§ 92.079 MAINTENANCE.
   (A)   Maintenance includes not only repairing playground equipment and mowing grass, but also includes plant, lawn and tree care, maintaining the equipment used for maintenance and preparing athletic fields for use.
   (B)   The following suggestions should be considered in regards to maintenance of parks:
      (1)   Prepare a seasonal calendar of maintenance work that needs to be completed at different times of the average year, so the work can be more easily scheduled following a routine year after year;
      (2)   Use a checklist to check-off maintenance work that is needed on each parcel of borough parkland;
      (3)   Carefully design new recreational facilities to hold maintenance to a reasonable minimum, such as using low-maintenance native plantings, reforesting certain areas, letting some areas “go natural” especially immediately along waterways, establishing no mow buffers and laying out grass areas so that they are wide enough for a large tractor-mower;
      (4)   Involve experienced maintenance workers in reviewing the design of proposed recreational facilities;
      (5)   Request that recreation groups accept primary responsibilities for preparing athletic fields for their use prior to each game (such as lining of fields, putting out bases, raking the infield and occasionally cutting the infield grass at the discretion of the Public Works Foreman). This would free the borough Public Works Department to concentrate on routine grass cutting and major maintenance; and
      (6)   Park clean up days could be established in the spring and fall.
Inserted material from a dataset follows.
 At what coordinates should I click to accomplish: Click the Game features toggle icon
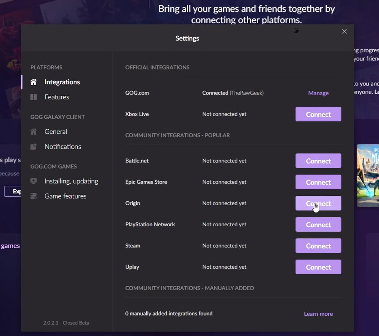pos(33,196)
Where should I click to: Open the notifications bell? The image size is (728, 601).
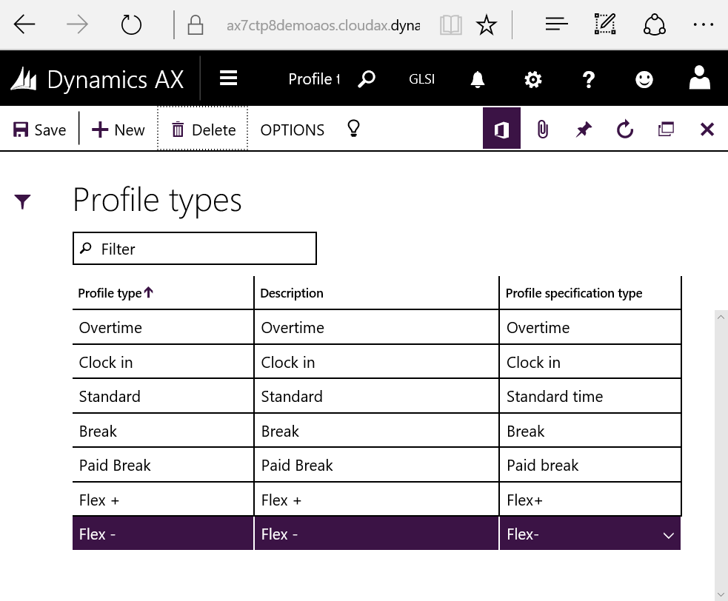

Residents would help with cleanup of the parks from winter debris and the like.
   (C)   The long-term expenses of maintaining and repairing recreational facilities must be considered in the design of facilities. This includes the time needed for a worker and equipment to move between sites. Therefore, over the long-run, it may be desirable to have limited types of maintenance equipment, such as a riding mower, stored within a small building within a park.
   (D)   Groups of adjacent homeowners may be willing to assume certain maintenance responsibilities for passive open spaces adjacent to their homes because they would have the most interest in seeing that these lands were well-maintained.
   (E)   As additional facilities and lands are developed, consideration should be given to writing a maintenance manual that would establish a complete system for all of the maintenance that is needed.